AIM OF THE EXERCISE:
Each record that follows is to be reproduced character for character, pictures excepted.

Stored records:
______________________________

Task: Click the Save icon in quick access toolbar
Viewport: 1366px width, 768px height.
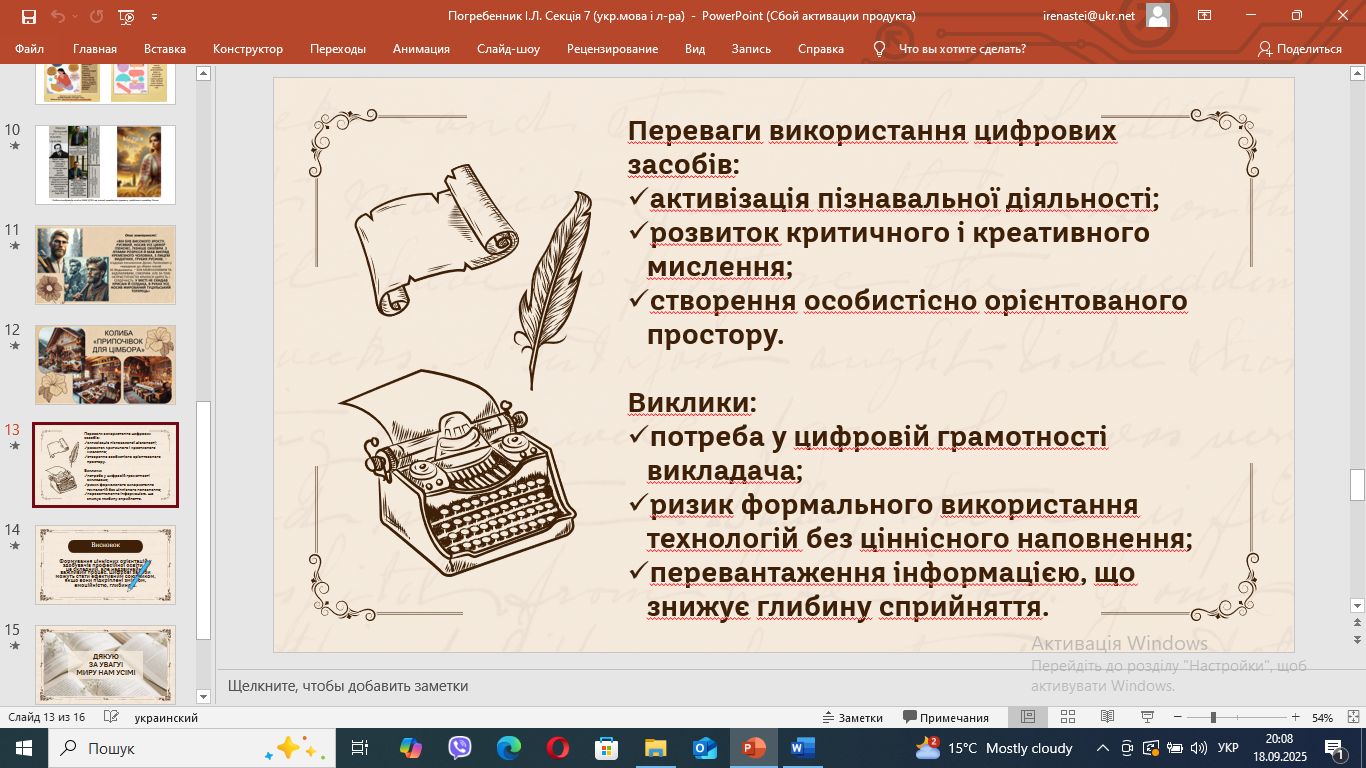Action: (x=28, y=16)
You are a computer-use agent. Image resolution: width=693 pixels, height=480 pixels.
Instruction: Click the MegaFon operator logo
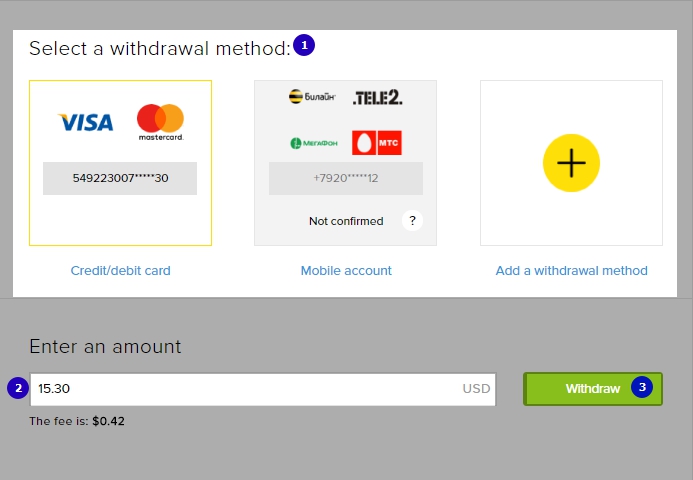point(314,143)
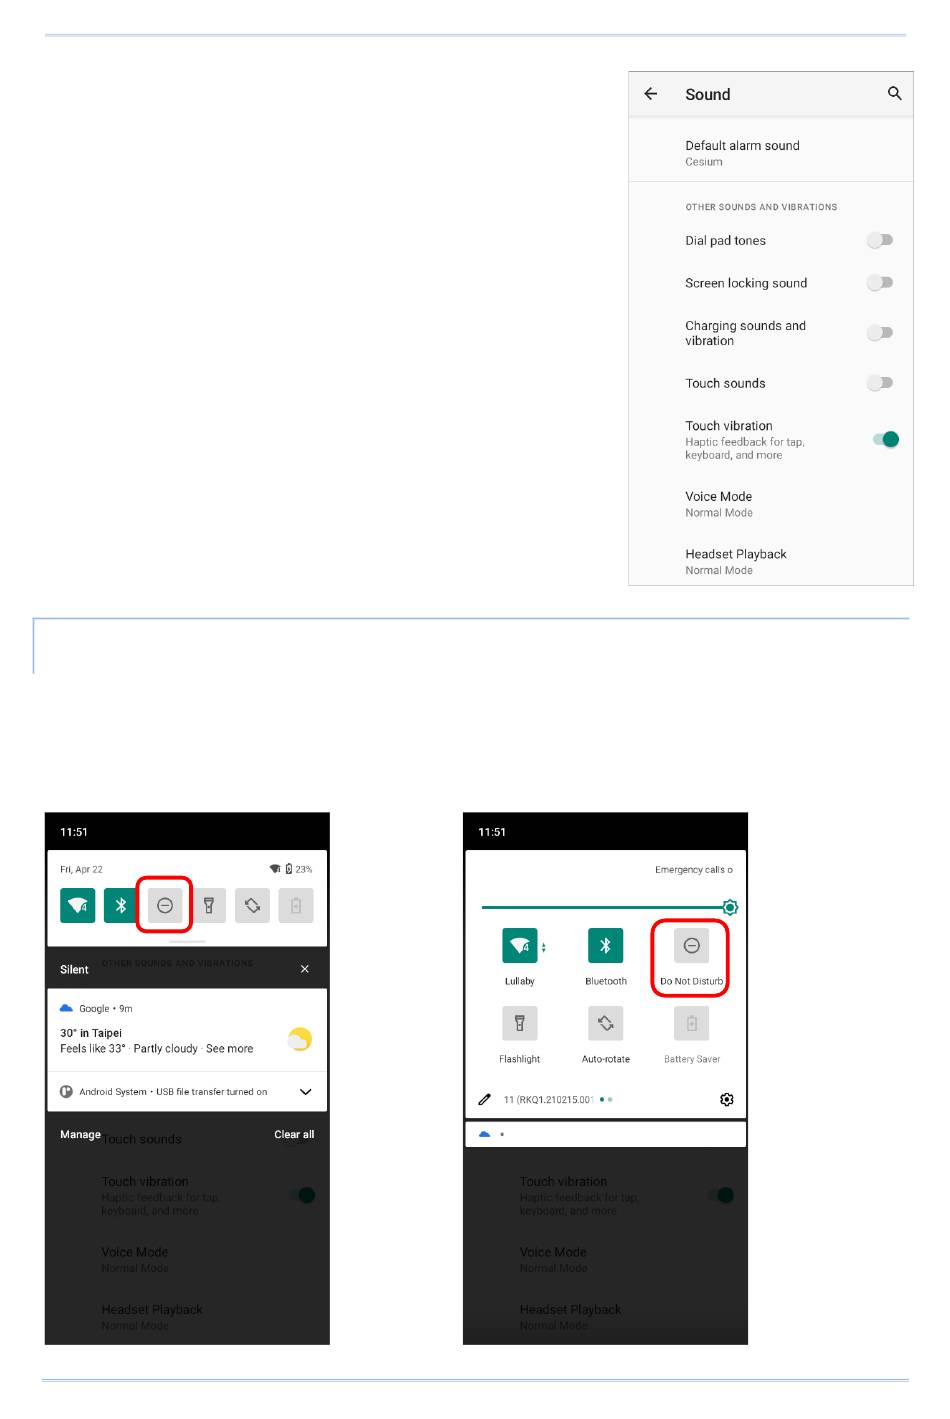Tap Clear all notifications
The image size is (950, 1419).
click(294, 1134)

______________________________

YOUR SOLUTION:
Task: Click the Save icon in quick access toolbar
Viewport: 1366px width, 768px height.
Action: (x=28, y=16)
You are a computer-use agent. Image resolution: width=693 pixels, height=480 pixels.
Instruction: Click the MegaFon operator logo
point(314,143)
Tap Clear all notifications
The image size is (950, 1419).
click(294, 1134)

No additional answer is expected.